Midi-Drone und Voice Memories

Noch schlimmer wird es, wenn Daten auf der langen Reise durch das Midi-Kabel verzerrt werden und dadurch verloren gehen. Das gibt dann das Trauma jedes Midi- Anwenders, den Midi-Drone. Gerade in älteren Keyboards wurden im Midi Thru- Schaltkreis oft noch relativ langsame Optokoppler eingesetzt, die die Datenbits bei Durchgang nicht unwesentlich verzerren. Schleift man das Signal durch viele Keyboards, bleibt dann halt von manchem Bit nicht mehr genügend über. Und wenn das ein Note Off war, hat man den Salat, sprich den Dauerton. Eine befriedigende Lösung dieser Probleme ist momentan nicht in Sicht. Hierzu wäre auf jeden Fall eine Änderung der Spezifikation nötig.

Manche Hersteller experimentieren mit erhöhten Übertragungsgeschwindigkeiten. Dies wäre vielleicht die unproblematischste Lösung. Sehr viel aufwendiger wäre eine Änderung der Spezifikation in Richtung paralleler Datenübertragung. Das hieße dann, sehr viel bereits bestehende Hardware umzuändern oder zumindest mit Interfaces dem parallelen Standard anzugleichen. Daten aus älteren 1.0 Instrumenten müssten dann erst eine wahre Wandlungsorgie durchlaufen, bis sie endlich irgendwo am Ziel wären.

Wie jeder Anwender weiß, gibt es noch genügend andere Probleme im System. Etwa die nicht ausreichende Normierung der Anzahl und Nummerierung, das heißt, besser: Strukturierung der Programmspeicherplätze von Keyboards. Spätestens hier macht sich nämlich bemerkbar, dass das schönste Midi-System nichts nützt, wenn bestimmte hardwaremäßige Gegebenheiten der Instrumente nicht genormt sind. Und hierzu zählen leider die Voice Memories. Wählt man am Masterkeyboard Programm 4, so erscheinen an den angeschlossenen Instrumenten alle anderen Programme, aber nicht Nr. 4. Und wenn das Keyboard, das man als Masterkeyboard einsetzt, weniger Voice Memories besitzt als ein angeschlossener Expander, dann kann man die restlichen Programme des Expanders vom Masterkeyboard aus gar nicht ansprechen. Und wenn ein angeschlossener Expander oder auch ein Effektgerät weniger Voice Memories besitzen als das Masterkeyboard, dann macht es nicht mehr sehr viel Sinn, die restlichen Programme des Masterkeyboards einzusetzen. Das Instrument mit der niedrigsten Zahl von Voice Memories bestimmt also die maximal zur Verfügung stehenden, korrekt einander zugeordneten System-Voice Memories innerhalb eines Midi-Systems, das ohne Homecomputer und ohne Midi-Control-Computer arbeitet. So wird man also auf bestimmte Marken gedrillt. Klar, verwendet man nur Instrumente eines Herstellers, funktioniert meist alles. Doch dies ist, vor allem für Keyboarder, kompletter Unsinn. Denn jeder Hersteller setzt heute andere Klangsynthese- Methoden ein. FM klingt anders als PD, PD klingt anders als additiv, und additiv klingt anders als subtraktiv synthetisierte Klänge. Gerade die Kombination von Keyboards mit unterschiedlichen Klangsynthese- Methoden macht aber das gewisse Etwas aus, bringt die wünschenswerte Klangvielfalt zu Tage.

**Erforderliche Schritte**
1: Welches Gerät legt laut dem Text über Midi-Probleme fest, wie viele System-Voice Memories in einem Midi-System ohne Homecomputer korrekt zugeordnet zur Verfügung stehen?
2: Führe den Text über Midi-Probleme im Anschluss an seinen letzten Satz fort.

**Datenteil**
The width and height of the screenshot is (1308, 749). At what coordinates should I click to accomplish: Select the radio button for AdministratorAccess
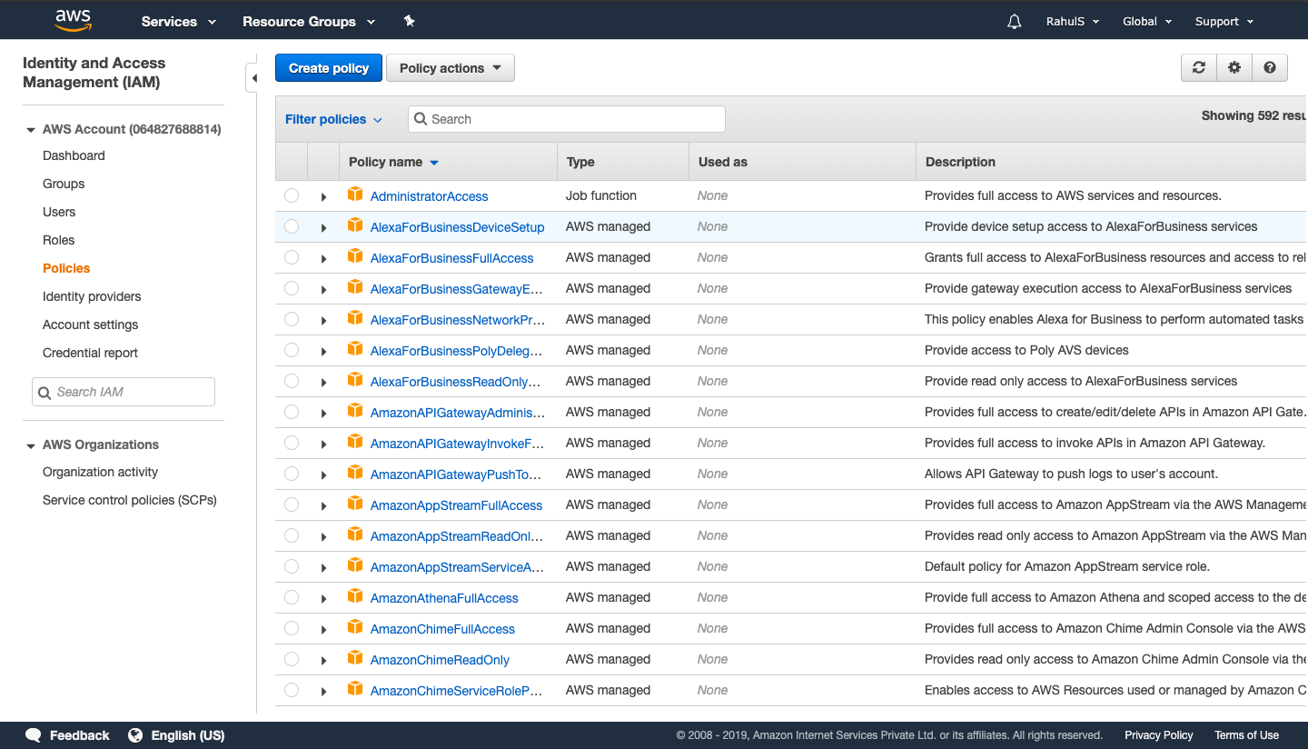tap(291, 194)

**Ergebnisse je Aufgabe**
1: Das Instrument mit der niedrigsten Zahl von Voice Memories.

2:
Musiker im Computerdschungel

Und wie steht’s mit den Musikern selbst? Wie stehen sie den Möglichkeiten der Computersteuerung gegenüber? Sie klagen! Konnten sie sich einst voll der Musik widmen, hantieren sie heute gezwungenermaßen mit Computertastaturen, nicht bedienerfreundlicher Software, zu kleinen Arbeitsspeichern und zu langsamen Diskettenlaufwerken. Der Preis, selbst Songs in perfekter Qualität im Wohnzimmer produzieren zu können, ist hoch. Die eigentlich ehemals musikerfremde Arbeit nimmt immer größere Dimensionen an. Früher mussten Sounds lediglich programmiert werden. Heute genügen einfache Sounds oft nicht mehr, sie müssen gestackt werden, das heißt zwei, vier oder noch mehr Sounds werden übereinandergelegt und ergeben den Übersound. Midimäßig ein Leichtes. Aber es vergehen Stunden, bis man die optimale Soundkombination gefunden hat.

Die Folge: Die Archivierung im Studio wird immer komplexer; nicht dass nun Bänder geordnet werden müssen, heute sind es Daten. Hunderte von Disketten, selbstverständlich verschiedenster Formate, dazwischen ein Wust .von Tapes mit den Keyboard-Sounds. Wer da nicht Ordnung hält, ist nach einiger Zeit hoffnungslos verloren. Genau wie jemand, der aus 5000 verschiedenen DX-Sounds für einen Song den optimalen aussuchen will.

Trotzdem, das Midi-System lässt sich nicht mehr aufhalten. Und das ist auch gut so. Denn bei allen Nachteilen, die Vorteile überwiegen auf jeden Fall. Das Midi-Studio für Keyboarder ist mittlerweile keine Zukunftsvision mehr. Immer mehr Midi- Studios nehmen den Betrieb auf, und ein Tonstudio ohne gutes Midi-Equipment ist heute bereits veraltet. Doch wo viel Licht, da ist auch viel Schatten. So haben sich in London vor nun gut einem Jahr arbeitslose Studiomusiker in einem Verein „zur Verbannung des Computers aus den Tonstudios“ organisiert. „Der Computer macht uns arbeitslos“, singen sie im Chor. Er spiele nicht nur zu jeder Tages und Nachtzeit, sondern überdies exakter und liefere quasi als Abfallprodukt den perfekten Sound gleich mit. In Verbindung mit modernster Midi- und Sampling-Technik vertreibe er nicht nur die Musiker selbst, sondern den Tonmeister gleich mit. Ihr Protest richtet sich vor allem gegen Schlagzeugcomputer und solche Super-Systeme wie Fairlight und Synclavier.

Sicher ist die Angst etwas übertrieben. Natürliche Instrumente besitzen nach wie vor Klang- und Nuancierungsmöglichkeiten, die ein perfekter Musiker mit Spontaneität und Gefühl in Ausdruck verwandelt, von dem auch das beste Computermusiksystem nur träumen kann. Das wird sich im nächsten Jahrzehnt nicht ändern.